Find the word "will" in the material below and gather every line that contains it.
****************************************
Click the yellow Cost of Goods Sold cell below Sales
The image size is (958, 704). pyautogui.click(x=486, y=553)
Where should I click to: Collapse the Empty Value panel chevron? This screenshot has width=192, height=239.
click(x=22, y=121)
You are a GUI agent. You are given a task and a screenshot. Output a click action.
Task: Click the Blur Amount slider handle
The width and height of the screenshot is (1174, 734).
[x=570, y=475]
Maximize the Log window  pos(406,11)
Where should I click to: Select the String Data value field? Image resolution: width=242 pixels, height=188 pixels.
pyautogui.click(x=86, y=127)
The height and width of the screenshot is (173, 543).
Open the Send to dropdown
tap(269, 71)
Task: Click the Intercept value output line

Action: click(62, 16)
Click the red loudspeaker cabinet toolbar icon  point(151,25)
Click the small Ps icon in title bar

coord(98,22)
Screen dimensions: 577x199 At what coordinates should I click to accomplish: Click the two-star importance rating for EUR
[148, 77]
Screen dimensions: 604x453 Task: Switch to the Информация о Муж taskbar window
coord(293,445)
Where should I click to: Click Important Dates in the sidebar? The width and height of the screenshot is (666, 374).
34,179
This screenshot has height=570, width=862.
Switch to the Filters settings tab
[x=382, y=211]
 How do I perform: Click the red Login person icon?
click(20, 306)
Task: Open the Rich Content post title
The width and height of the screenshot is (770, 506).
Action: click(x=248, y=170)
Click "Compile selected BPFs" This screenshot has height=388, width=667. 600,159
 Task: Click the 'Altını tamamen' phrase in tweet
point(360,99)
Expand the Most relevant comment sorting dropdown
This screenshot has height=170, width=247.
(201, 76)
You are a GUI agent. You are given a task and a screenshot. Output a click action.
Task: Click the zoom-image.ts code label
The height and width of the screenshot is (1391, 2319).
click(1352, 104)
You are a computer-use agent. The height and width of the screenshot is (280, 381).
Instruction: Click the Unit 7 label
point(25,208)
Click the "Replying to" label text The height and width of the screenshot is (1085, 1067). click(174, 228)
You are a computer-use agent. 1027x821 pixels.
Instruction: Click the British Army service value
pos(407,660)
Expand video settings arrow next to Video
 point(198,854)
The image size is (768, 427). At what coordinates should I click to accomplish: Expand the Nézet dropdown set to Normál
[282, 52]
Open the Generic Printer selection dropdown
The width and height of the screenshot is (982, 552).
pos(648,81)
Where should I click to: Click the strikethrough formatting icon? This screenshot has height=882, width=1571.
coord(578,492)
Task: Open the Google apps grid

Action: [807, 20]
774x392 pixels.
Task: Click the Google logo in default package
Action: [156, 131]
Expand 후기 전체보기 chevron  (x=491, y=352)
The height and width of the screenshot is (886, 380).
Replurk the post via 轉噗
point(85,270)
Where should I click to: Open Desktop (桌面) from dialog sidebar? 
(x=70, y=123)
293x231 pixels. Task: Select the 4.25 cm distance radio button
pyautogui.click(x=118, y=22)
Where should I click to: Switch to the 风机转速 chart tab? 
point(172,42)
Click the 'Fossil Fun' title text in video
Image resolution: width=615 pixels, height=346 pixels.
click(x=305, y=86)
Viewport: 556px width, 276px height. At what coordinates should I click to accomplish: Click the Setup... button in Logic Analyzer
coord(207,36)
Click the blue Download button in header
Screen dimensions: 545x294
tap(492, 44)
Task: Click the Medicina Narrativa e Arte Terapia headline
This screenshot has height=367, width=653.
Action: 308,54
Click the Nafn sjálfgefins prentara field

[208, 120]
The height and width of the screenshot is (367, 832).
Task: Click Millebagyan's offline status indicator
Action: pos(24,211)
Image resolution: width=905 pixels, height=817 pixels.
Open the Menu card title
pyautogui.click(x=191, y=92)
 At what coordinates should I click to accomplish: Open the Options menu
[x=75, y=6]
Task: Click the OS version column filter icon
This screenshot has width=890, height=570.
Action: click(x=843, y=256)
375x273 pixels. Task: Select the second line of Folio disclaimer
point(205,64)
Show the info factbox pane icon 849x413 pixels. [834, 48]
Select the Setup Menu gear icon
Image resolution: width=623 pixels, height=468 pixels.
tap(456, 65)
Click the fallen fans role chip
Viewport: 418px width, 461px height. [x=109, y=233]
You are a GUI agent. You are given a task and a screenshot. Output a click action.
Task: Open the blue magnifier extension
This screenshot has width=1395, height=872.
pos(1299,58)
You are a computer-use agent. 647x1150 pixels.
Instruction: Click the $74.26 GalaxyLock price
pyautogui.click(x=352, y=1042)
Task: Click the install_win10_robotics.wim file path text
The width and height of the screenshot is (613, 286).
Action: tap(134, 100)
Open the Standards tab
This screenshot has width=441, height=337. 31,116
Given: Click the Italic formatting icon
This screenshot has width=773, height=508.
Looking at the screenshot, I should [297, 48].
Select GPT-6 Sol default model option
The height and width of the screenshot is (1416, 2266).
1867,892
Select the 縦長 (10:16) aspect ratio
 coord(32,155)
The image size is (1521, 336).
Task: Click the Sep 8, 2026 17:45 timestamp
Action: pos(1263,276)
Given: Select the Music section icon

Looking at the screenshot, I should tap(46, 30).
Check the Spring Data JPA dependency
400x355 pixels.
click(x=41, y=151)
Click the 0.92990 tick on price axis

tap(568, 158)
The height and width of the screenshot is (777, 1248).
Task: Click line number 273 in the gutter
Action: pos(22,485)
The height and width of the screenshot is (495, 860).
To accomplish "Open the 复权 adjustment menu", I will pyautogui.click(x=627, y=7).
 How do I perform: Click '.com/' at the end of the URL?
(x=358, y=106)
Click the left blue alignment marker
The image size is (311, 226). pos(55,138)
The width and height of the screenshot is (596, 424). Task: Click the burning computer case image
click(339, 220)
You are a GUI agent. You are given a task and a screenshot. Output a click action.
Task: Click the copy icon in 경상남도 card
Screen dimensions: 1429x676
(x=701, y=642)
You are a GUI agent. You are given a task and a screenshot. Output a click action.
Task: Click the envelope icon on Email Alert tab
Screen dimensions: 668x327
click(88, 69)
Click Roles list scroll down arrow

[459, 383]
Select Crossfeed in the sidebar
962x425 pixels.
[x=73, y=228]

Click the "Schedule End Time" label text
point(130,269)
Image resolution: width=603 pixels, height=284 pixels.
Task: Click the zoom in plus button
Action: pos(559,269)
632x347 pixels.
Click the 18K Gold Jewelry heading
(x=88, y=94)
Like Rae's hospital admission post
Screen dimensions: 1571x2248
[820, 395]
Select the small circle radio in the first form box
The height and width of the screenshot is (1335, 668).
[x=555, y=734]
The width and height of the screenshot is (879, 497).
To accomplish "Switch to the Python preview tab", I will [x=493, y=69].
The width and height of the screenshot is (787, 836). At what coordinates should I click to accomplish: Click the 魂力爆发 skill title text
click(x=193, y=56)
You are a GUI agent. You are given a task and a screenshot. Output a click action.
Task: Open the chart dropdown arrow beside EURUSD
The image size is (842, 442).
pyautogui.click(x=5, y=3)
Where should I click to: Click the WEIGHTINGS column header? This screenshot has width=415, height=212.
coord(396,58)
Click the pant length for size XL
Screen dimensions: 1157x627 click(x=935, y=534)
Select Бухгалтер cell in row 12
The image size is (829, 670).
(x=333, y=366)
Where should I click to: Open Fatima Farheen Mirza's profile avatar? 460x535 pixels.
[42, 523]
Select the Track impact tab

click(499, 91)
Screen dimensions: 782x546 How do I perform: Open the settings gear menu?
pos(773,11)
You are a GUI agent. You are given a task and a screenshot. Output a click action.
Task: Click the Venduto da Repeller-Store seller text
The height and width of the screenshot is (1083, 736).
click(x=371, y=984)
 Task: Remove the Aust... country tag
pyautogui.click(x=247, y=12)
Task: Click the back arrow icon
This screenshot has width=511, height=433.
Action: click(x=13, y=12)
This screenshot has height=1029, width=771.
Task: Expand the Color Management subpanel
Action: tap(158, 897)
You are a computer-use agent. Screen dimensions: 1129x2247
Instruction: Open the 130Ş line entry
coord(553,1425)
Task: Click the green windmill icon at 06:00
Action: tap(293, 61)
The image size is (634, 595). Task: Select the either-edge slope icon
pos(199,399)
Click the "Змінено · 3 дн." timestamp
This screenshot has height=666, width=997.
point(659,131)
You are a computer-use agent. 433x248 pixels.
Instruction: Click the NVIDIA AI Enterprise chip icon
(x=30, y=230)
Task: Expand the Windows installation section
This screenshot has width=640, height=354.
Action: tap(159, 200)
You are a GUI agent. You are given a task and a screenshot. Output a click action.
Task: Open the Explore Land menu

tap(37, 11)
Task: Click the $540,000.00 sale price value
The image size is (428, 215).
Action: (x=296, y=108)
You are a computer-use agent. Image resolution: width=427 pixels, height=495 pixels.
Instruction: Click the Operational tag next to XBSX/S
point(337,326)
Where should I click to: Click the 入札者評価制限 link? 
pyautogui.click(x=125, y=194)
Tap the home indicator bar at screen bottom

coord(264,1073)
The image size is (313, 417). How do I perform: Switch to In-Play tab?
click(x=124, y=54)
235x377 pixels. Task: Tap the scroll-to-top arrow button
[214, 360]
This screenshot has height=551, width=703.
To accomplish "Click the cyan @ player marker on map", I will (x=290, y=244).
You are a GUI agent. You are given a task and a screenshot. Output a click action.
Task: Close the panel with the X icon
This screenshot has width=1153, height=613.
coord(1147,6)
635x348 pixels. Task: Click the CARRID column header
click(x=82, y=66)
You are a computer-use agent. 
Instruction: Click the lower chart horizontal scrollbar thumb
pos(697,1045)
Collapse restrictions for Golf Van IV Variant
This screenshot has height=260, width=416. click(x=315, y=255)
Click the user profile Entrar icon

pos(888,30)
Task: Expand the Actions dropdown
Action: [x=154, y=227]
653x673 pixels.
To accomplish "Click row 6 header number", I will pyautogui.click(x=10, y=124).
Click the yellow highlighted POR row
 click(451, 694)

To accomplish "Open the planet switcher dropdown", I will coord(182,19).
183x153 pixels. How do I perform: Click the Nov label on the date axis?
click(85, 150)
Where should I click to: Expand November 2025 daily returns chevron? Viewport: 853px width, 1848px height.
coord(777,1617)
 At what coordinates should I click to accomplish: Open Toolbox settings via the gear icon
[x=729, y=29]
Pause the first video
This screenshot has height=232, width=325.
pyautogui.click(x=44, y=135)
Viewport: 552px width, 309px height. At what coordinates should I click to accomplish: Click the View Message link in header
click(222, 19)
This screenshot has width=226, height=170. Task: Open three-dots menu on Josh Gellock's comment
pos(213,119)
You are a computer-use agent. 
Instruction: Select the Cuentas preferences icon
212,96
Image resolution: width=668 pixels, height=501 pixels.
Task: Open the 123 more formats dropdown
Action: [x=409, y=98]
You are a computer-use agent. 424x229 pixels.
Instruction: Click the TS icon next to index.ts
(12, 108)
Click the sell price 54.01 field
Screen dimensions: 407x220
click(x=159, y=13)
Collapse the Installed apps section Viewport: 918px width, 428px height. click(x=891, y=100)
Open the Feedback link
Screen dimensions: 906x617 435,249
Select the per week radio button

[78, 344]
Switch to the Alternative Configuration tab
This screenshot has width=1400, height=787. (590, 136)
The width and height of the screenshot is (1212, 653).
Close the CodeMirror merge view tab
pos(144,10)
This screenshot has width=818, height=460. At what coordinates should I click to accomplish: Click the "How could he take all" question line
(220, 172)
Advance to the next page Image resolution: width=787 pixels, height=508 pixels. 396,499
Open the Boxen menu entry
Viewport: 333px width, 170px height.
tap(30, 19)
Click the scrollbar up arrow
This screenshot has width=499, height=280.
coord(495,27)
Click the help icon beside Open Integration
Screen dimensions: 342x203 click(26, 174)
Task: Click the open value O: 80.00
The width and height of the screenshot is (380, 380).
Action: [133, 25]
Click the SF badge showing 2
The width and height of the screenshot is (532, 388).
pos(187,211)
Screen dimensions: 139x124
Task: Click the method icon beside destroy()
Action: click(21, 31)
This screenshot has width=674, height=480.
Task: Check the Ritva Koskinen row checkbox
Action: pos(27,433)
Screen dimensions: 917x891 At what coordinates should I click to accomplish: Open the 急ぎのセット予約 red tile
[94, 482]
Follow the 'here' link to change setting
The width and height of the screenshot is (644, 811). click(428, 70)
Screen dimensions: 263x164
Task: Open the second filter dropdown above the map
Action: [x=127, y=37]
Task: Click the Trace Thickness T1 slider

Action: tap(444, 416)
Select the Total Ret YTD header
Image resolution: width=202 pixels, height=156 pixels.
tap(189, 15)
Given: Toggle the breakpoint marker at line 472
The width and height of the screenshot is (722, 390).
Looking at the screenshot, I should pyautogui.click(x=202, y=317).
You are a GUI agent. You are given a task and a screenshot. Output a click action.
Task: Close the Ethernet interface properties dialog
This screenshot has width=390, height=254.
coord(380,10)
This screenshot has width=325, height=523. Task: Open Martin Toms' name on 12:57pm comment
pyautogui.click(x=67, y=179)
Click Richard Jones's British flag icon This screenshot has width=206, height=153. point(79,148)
****************************************
*EXERCISE OUTPUT*
To accomplish "Open the 复权 adjustment menu", I will pyautogui.click(x=627, y=7).
To accomplish "Switch to the Python preview tab", I will [x=493, y=69].
To accomplish "Click the cyan @ player marker on map", I will (x=290, y=244).
To accomplish "Click row 6 header number", I will pyautogui.click(x=10, y=124).
To accomplish "Open the planet switcher dropdown", I will coord(182,19).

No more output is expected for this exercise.